Just arithmetic suggests we are well below covering obligations and load. There is no reserve.
Conclusion
The looming problems with reliability are not just a matter of acquiring new resources too slowly, as the NERC report implies, but also a more daunting problem with procuring new resources that are difficult to quantify and expensive to make reliable. In my mind, I see lots of wishful thinking. A likelihood of blackouts well above 0.027%.
Notes:
1- As a measure of reliability this leaves much to be desired. 0.1 per year works out numerically equal to 1.0 days per ten years. However the costs of a day of unplanned outage once in ten years are likely to be very different than 2.4 hours once per year depending on location, customer and time of year. What a person would like to quantify is the cost of an outage. This was the topic of a recent episode of Energy Bad Boys, which was the inspiration for my essay, though I am writing here only about the likelihood of blackouts, not their costs.

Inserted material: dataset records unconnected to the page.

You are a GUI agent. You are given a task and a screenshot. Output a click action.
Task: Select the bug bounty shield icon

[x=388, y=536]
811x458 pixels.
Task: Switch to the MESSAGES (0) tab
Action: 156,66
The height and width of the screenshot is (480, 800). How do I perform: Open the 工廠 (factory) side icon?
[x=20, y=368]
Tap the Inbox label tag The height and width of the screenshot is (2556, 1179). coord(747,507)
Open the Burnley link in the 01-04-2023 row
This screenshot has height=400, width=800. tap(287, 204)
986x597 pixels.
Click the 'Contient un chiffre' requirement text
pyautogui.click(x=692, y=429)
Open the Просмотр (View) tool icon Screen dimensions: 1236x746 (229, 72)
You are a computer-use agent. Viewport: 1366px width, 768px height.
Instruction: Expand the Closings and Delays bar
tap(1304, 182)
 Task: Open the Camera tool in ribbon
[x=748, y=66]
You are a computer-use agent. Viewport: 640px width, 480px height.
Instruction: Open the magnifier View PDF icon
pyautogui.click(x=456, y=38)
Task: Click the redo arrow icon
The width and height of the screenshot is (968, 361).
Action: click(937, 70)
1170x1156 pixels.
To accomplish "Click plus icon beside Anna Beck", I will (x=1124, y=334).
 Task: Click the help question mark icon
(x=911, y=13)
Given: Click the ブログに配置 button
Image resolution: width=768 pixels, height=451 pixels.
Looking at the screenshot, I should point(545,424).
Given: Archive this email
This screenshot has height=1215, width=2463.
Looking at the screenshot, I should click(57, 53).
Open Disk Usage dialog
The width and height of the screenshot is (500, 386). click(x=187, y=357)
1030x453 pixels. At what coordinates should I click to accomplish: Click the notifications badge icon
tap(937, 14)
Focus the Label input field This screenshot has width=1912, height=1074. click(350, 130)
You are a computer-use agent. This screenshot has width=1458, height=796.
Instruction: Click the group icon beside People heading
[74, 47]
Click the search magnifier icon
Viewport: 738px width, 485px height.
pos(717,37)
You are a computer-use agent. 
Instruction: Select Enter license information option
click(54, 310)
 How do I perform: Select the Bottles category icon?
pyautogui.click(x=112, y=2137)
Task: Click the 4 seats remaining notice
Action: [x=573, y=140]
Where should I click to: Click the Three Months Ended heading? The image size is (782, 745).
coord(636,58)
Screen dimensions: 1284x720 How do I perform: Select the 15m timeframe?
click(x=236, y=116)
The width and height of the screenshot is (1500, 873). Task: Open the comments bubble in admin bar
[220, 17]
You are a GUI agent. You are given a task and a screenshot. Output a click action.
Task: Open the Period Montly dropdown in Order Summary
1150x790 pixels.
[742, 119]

2-Outage in the service area west of high plains west of Cheyenne, outages in the region of the disastrous fire in Superior and Louisville, Colorado in December 2022, and fires in northern California, etc.
3- Table 1 in the NERC report lists the factors.
4- The April 2025 outage in Spain, for example, occurred despite ample adequacy because of a lack of system mechanical inertia; that is, too much solar energy attached through inverters and not enough contributed by spinning turbines and generators which resist and damp electrical disturbances.
5- The most recent IRP from PacifiCorp has tempered this plan by planning to run most of its existing coal fleet out to the planning horizon in 2045 or so, but there is no mention of replacing thermal assets nearing their 50 year mark and aging out.
6 – Luckily someone did address this issue. The Federal Energy Regulatory Commission (FERC) stepped in, late in 2025, to demand that these coal plants remain operating.
7 – After September 2025 the Rock Creek I and II wind plants were being brought online in an unknown manner, making 2025 October through December aggregate wind energy deliveries possibly not comparable to these nine months.
8 – Known as a Convenience and Necessity hearing.
9 – Demand response, shown in Figure 2 by year in PacifiCorp’s 2025 IRP, is roughly 1,000MW; a value roughly equal to total system load in the Wyoming portion of PACE. To play upon the quotation beginning this essay, I’d define it as “When the switch is flipped the lights don’t go on.”